From the error message that you posted:

The guest machine entered an invalid state while waiting for it to boot. Valid states are 'starting, running'. The machine is in the 'gurumeditation' state. Please verify everything is configured properly and try again.

That's a trippy error message if I've ever seen one 😅

If the provider you're using has a GUI that comes with it, it is often helpful to open that and watch the machine, since the GUI often has more helpful error messages than Vagrant can retrieve. For example, if you're using VirtualBox, run vagrant up while the VirtualBox GUI is open.

Hmm, accessing the GUI will not be possible, but maybe we can get the actual VirtualBox logs out?

sleiner commented 1 year ago

@timothystewart6 btw if you are testing runner types, it might be worthwhile to check out macos-13. You even get 33 % more cores (4 instead of 3) 😄

timothystewart6 commented 1 year ago

@sleiner good eye! I only saw latest/12 and tested that. I will try to log out more from VB later too!

timothystewart6 commented 1 year ago

Ah, vagrant doesn't seem to be installed on macos-13 , might need to brew install it. I feel like at that point the runner should just be on ubuntu since it makes a self-hosted version possible at some point (unless I buy a mac mini 😅 )

sleiner commented 1 year ago

at that point the runner should just be on ubuntu since it makes a self-hosted version possible at some point (unless I buy a mac mini 😅 )

In principle, porting this to Ubuntu is trivial (since Molecule, Vagrant and VirtualBox all work on Ubuntu too). In GitHub Actions, we are using macOS however, because at the time these were the only GitHub-hosted runners with support for nested virtualization. In the mean time, GitHub seems to have added KVM support to large runners (i.e., the ones that are not free to use). So as far as I see, with GitHub-hosted runners, macOS is the only viable option.

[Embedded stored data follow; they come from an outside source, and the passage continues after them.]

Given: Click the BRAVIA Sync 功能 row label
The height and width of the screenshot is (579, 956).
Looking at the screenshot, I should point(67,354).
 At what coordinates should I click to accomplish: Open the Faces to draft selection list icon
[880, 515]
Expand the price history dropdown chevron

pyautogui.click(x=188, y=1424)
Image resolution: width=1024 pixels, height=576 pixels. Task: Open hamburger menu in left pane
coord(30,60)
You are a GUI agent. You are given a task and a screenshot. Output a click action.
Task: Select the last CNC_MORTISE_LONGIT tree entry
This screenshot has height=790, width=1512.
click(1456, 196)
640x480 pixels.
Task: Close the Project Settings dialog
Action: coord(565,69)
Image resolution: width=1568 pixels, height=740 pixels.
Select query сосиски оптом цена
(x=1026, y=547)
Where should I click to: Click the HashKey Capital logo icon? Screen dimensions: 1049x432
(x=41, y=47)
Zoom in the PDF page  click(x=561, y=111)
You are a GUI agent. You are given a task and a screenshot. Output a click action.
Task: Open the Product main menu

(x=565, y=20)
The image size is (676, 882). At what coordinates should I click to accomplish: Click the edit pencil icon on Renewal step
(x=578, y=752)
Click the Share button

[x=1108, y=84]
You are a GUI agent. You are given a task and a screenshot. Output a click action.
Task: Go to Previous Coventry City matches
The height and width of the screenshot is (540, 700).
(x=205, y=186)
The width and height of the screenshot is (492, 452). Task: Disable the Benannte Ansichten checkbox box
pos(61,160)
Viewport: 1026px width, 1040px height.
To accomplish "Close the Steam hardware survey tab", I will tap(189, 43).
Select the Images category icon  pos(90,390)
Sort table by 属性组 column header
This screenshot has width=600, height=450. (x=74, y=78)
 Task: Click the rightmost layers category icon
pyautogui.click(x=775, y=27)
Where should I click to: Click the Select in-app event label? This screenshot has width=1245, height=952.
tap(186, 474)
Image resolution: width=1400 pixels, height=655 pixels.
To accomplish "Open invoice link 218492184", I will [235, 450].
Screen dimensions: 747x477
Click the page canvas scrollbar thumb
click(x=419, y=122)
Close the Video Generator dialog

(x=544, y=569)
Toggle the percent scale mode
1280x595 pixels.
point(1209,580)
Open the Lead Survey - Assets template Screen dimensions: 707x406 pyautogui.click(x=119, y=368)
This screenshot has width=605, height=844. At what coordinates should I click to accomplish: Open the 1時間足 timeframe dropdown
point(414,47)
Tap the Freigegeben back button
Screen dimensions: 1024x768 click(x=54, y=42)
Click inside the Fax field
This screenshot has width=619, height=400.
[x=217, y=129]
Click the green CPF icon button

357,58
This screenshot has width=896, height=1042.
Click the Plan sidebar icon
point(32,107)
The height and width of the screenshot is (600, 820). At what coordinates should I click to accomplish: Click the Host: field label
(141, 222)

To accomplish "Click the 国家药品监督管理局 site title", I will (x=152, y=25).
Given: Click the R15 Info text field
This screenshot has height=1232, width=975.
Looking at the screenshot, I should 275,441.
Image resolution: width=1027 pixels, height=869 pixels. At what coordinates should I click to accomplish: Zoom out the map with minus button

timothystewart6 commented 1 year ago

Yeah, I just read through all of those threads. Seems like enabling it on macOS was an oversight. I wonder if that's why vagrant isn't installed on 13, maybe they "fixed the bug" 😆. I'll keep plowing through this and figure it out!

joaopedrocg27 commented 10 months ago

Hey

First of all let me say that I am not familiar with molecule but I tried to run the test workflow on my fork and it looks like this is facing some resource starvation.

One of the steps ran without an issue: Run Link

Are we provisioning several vms at the same time? If so, could we split those workloads? (at least just to test) I am getting a Disconnect error which mean that the runner service died. I've had this happen when the host ran out of memory or with high CPU times (we fixed those with a higher nice but I doubt that GH managed runners allow that easily)

It could also be the cache since it only worked the first time

Hope that helps

joaopedrocg27 commented 10 months ago

according to this

"It's getting a triple fault error, which possibly means disk corruption"

So another vote on the cache